* _WRITTEN PROBLEM_: Identify each line in the material below that contains the word "what", and copy every such line in full.

* _INPUT ROWS_:
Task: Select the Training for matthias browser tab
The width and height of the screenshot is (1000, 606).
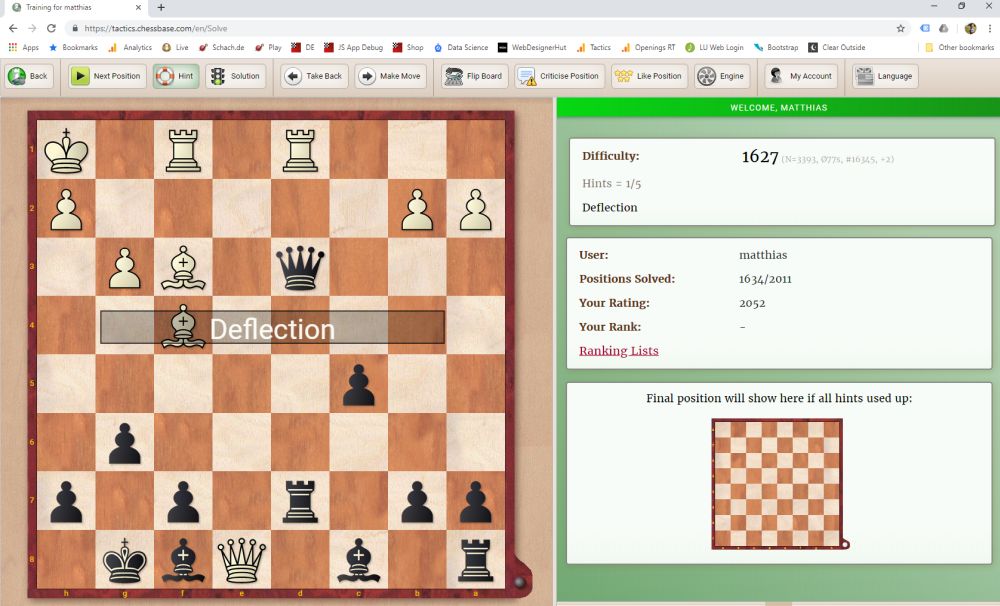Action: (70, 7)
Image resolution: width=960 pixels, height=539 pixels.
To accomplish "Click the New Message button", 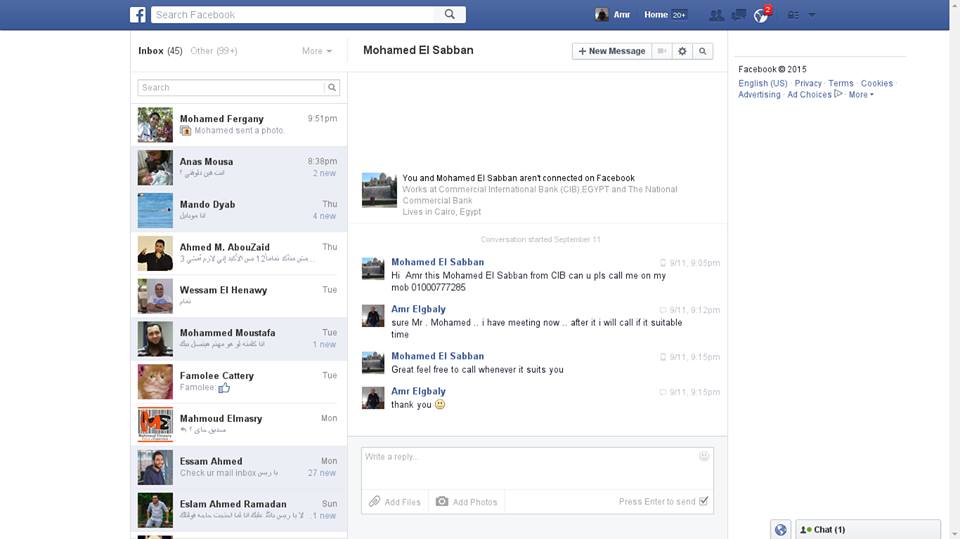I will (x=611, y=51).
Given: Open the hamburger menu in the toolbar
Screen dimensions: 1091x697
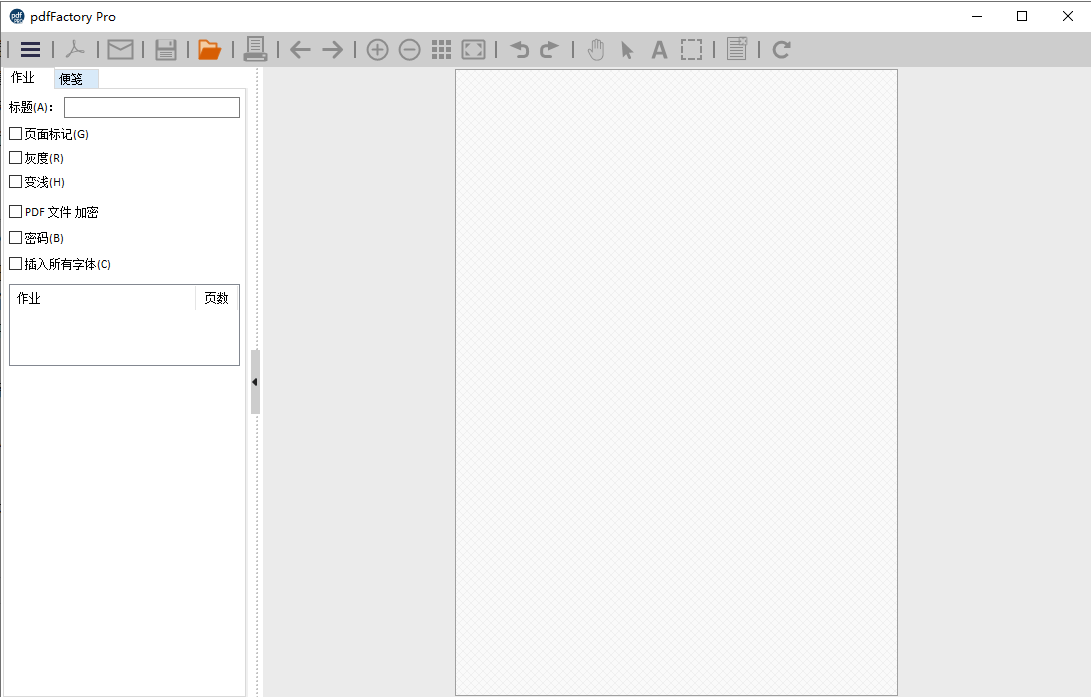Looking at the screenshot, I should tap(30, 50).
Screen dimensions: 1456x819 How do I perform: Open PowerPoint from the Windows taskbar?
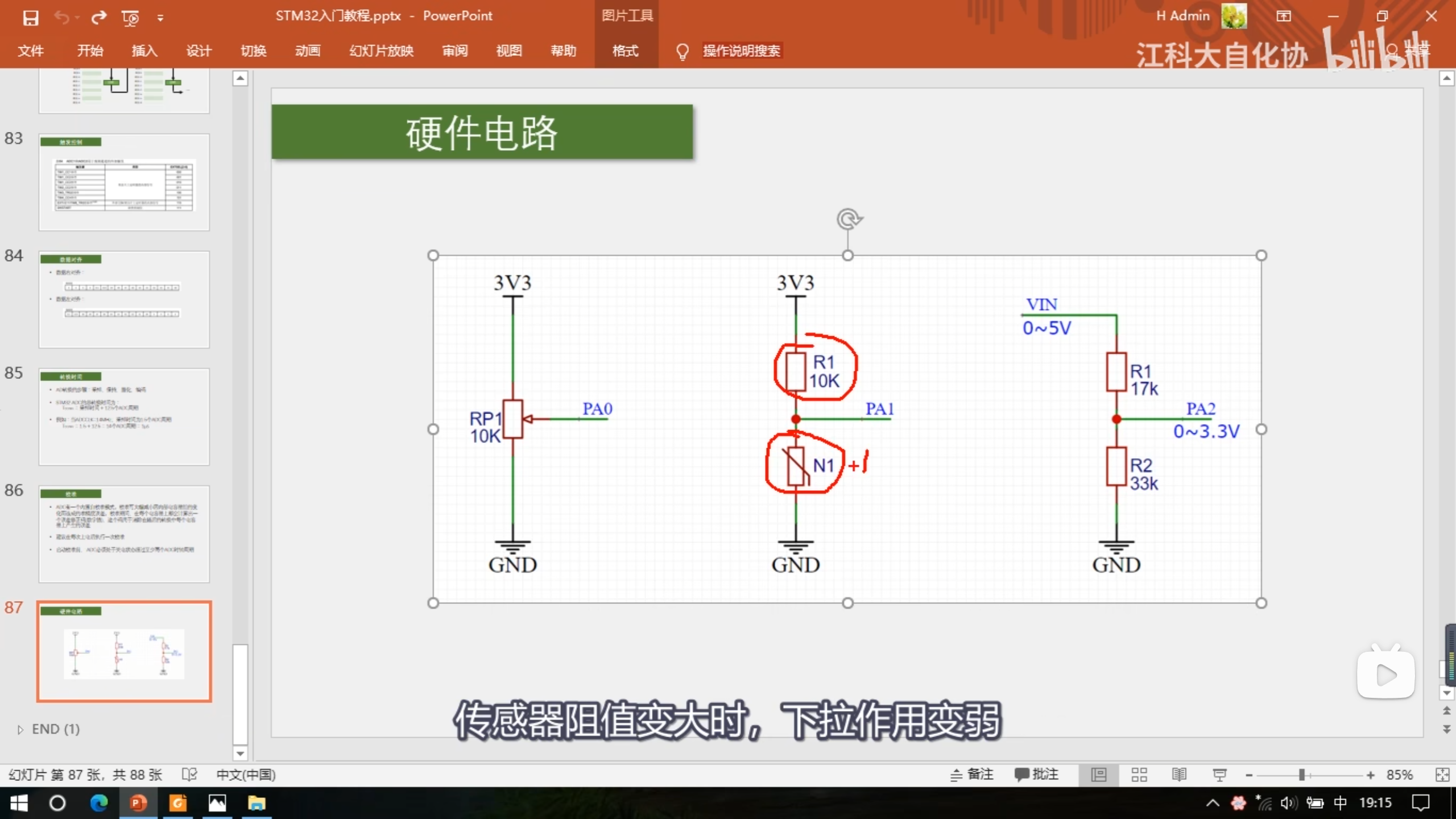coord(138,803)
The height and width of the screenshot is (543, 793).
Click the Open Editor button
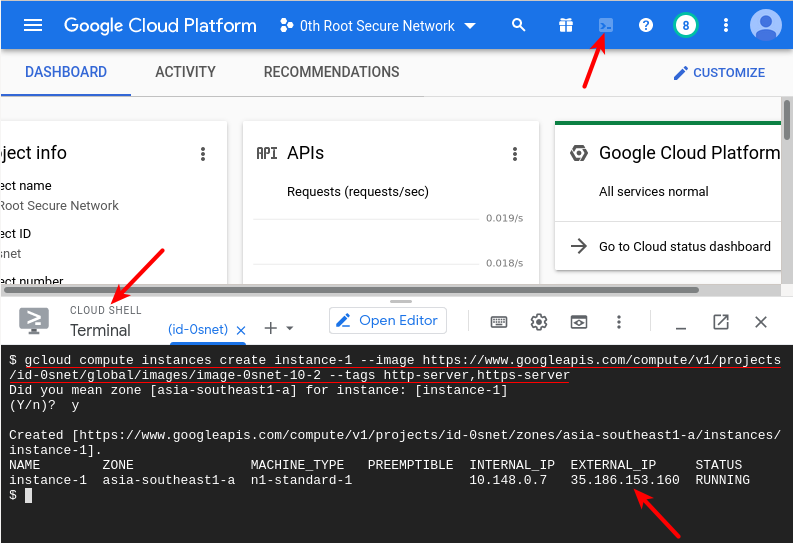tap(388, 321)
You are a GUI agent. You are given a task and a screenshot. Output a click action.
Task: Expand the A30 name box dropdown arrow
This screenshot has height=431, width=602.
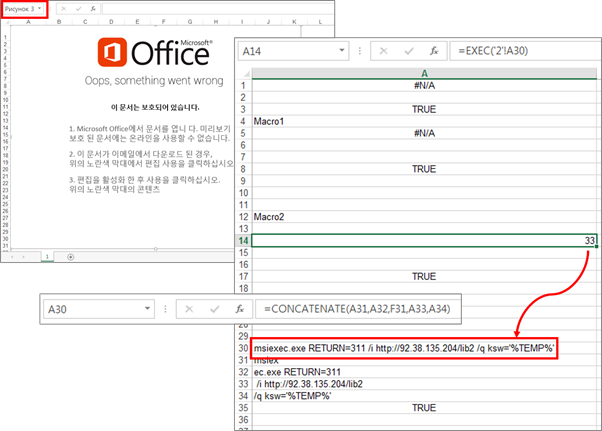coord(148,311)
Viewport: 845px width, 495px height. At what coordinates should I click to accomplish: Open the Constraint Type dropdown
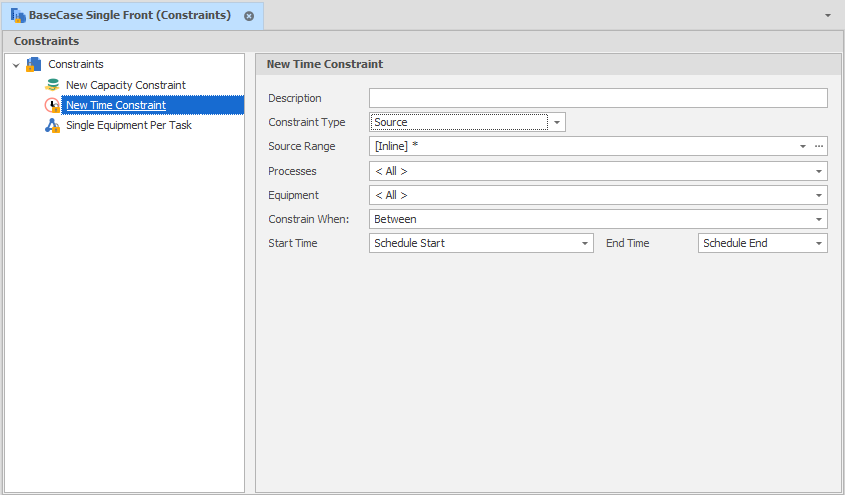tap(557, 122)
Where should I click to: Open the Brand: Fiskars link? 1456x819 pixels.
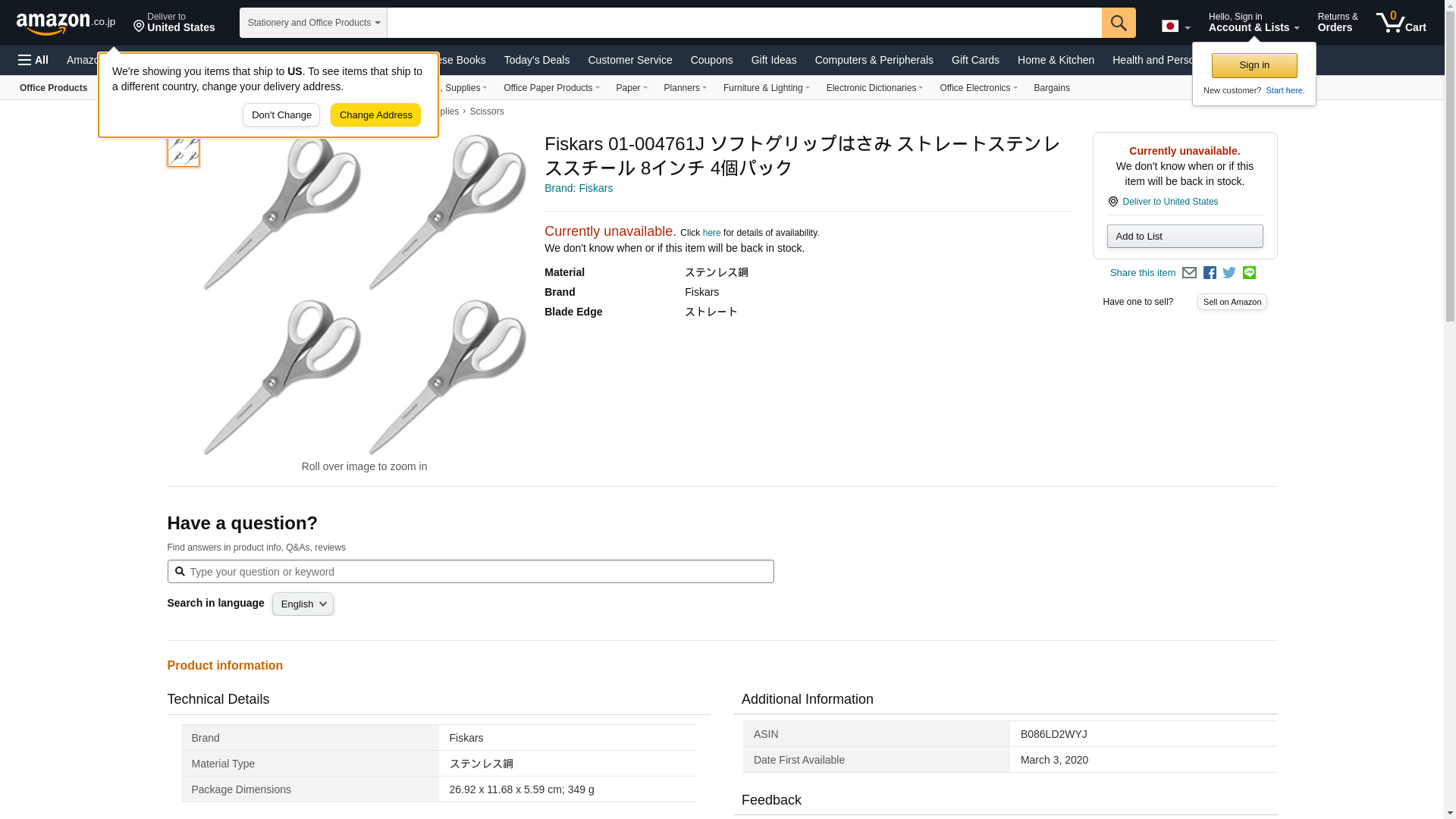click(578, 188)
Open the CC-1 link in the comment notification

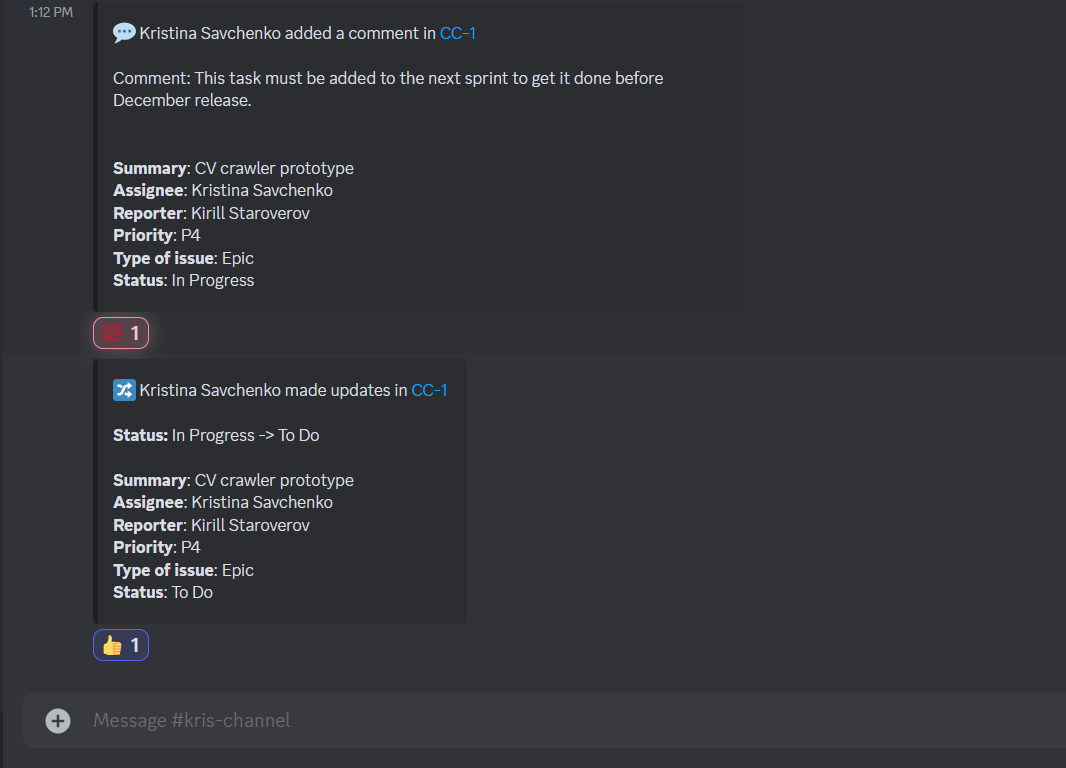pyautogui.click(x=458, y=33)
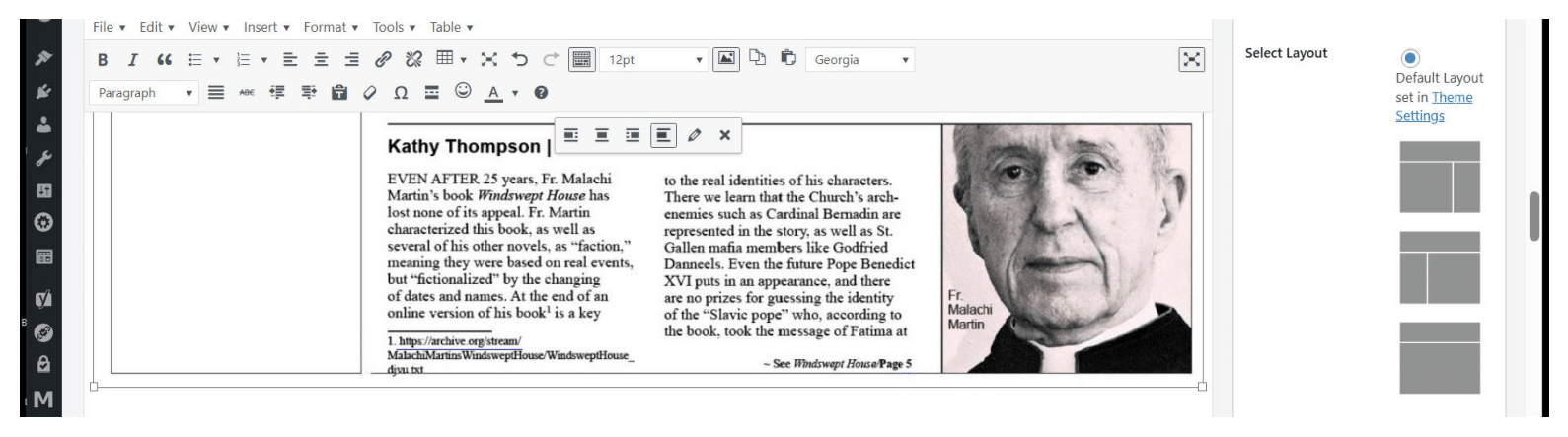Apply blockquote formatting
Screen dimensions: 1568x437
coord(164,60)
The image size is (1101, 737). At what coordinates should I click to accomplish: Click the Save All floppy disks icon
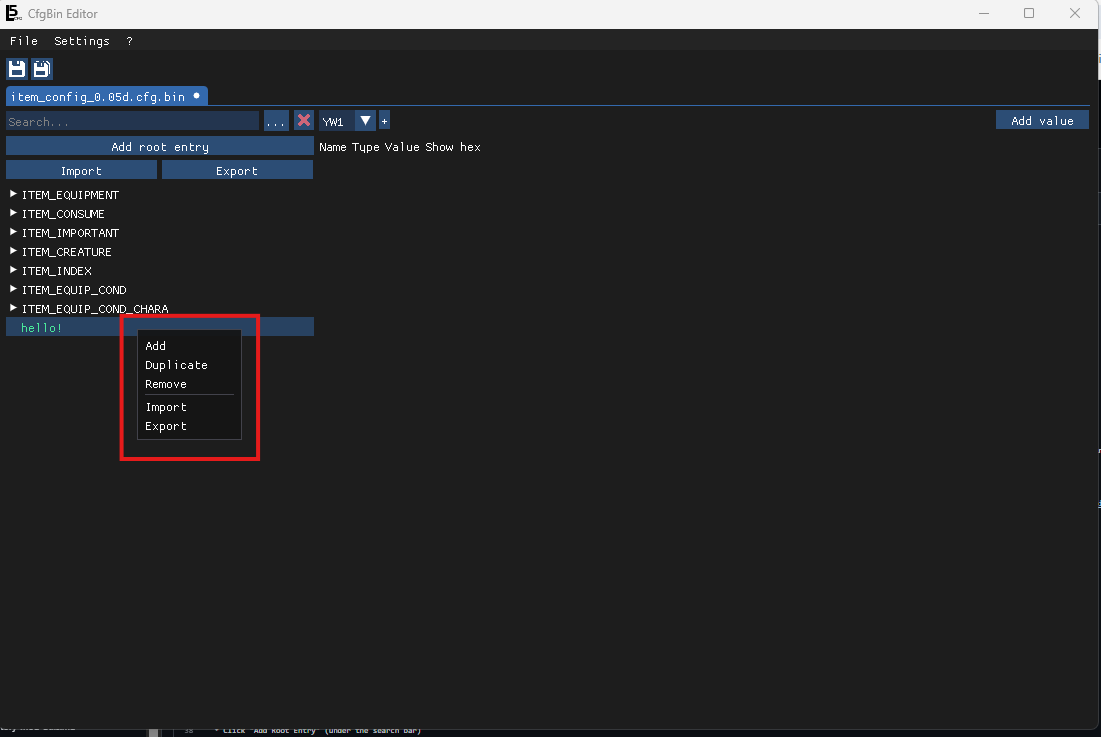41,68
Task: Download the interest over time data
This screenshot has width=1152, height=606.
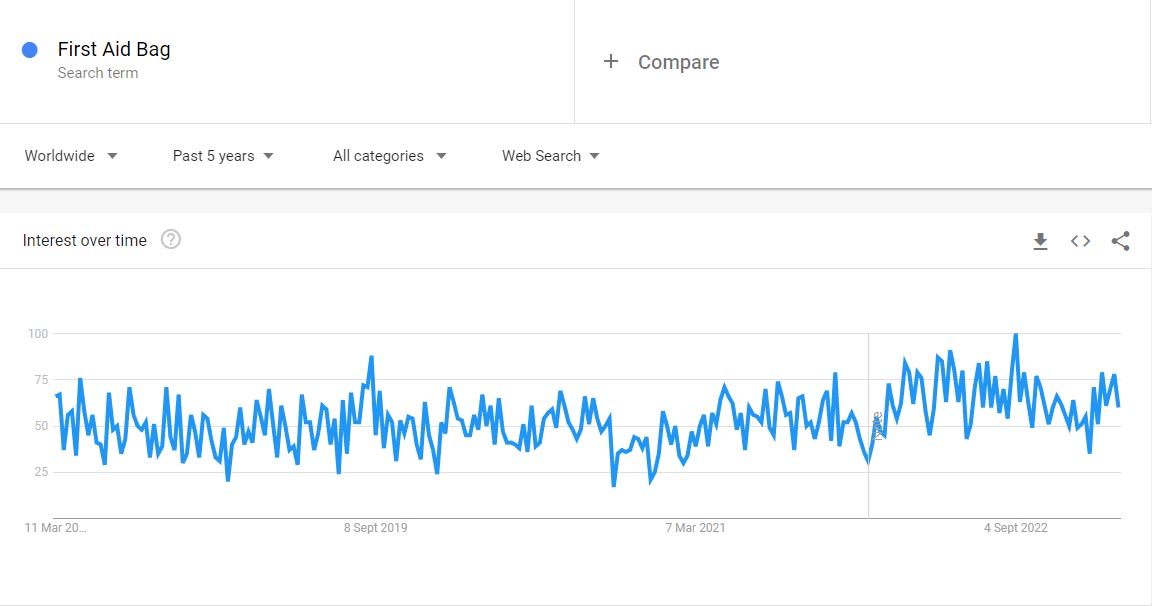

* _ANSWER FOR THE TASK_:
Viewport: 845px width, 495px height. At what coordinates should I click to accomplish: Open the Constraint Type dropdown
The image size is (1101, 737). At what coordinates should I click to accomplish: Click the Save All floppy disks icon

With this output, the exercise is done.